Heading: Necessity Easement

Text: “Anyone who grants a thing to someone is understood to grant that without which the thing cannot . . . exist.” James W. Simonton, Ways by Necessity, 25 COLUM . L. REV . 571, 572 (1925). With similar emphasis on this ancient maxim, we recognized in 1867 that a necessity easement results when a grantor, in conveying or retaining a parcel of land, fails to expressly provide for a means of accessing the land. Alley v. Carleton, 29 Tex. 74, 78 (1867). When confronted with such a scenario, courts will imply a roadway easement to facilitate continued productive use of the landlocked parcel, rather than rigidly restrict access. Id. To successfully assert a necessity easement, the party claiming the easement must demonstrate: (1) unity of ownership of the alleged dominant and servient estates prior to severance; (2) the claimed access is a necessity and not a mere convenience; and (3) the necessity existed at the time the two estates were severed. Koonce, 663 S.W.2d at 452. As this analysis makes clear, a party seeking a necessity easement must prove both a historical necessity (that the way was necessary at the time of severance) and a continuing, present necessity for the way in question. Id.

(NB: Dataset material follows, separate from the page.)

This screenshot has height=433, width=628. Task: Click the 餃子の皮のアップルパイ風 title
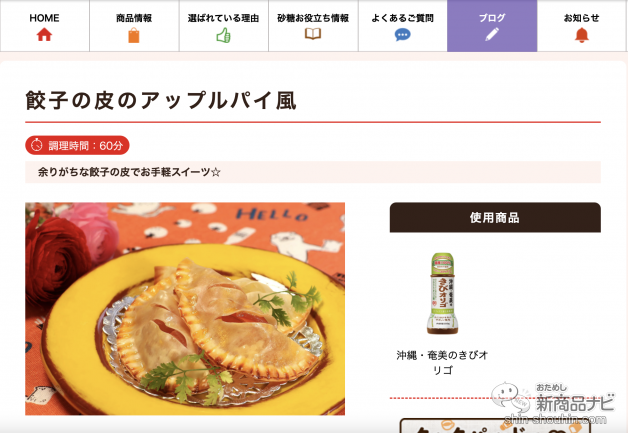coord(161,100)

Once an easement by necessity arises, it continues until “the necessity terminates.” Bains, 182 S.W.2d at 399 (“[A] way of necessity is a temporary right, which arises from the exigencies of the case and ceases when the necessity terminates.”); see also Alley, 29 Tex. at 76 (providing “if the necessity for its use ceases, the right also ceases”). The temporary nature of a necessity easement is thus consistent with the underlying rationale; that is, providing a means of roadway access to land only so long as no 7 other roadway access exists. Alley, 29 Tex. at 78 (“A way of necessity, however, must be more than one of convenience, for if the owner of the land can use another way, he cannot claim by implication to pass over that of another to get to his own.”). Accordingly, it is no surprise that the balance of our jurisprudence on necessity easements focuses on roadway access to landlocked, previously unified parcels. See Koonce, 663 S.W.2d at 452 (assessing a roadway easement by the standard of an easement by necessity); Duff v. Matthews, 311 S.W.2d 637, 641 (Tex. 1958) (same); Othen v. Rosier, 226 S.W.2d 622, 626 (Tex. 1950) (same); Bains, 182 S.W.2d at 399 (same); Alley, 29 Tex. at 78 (same).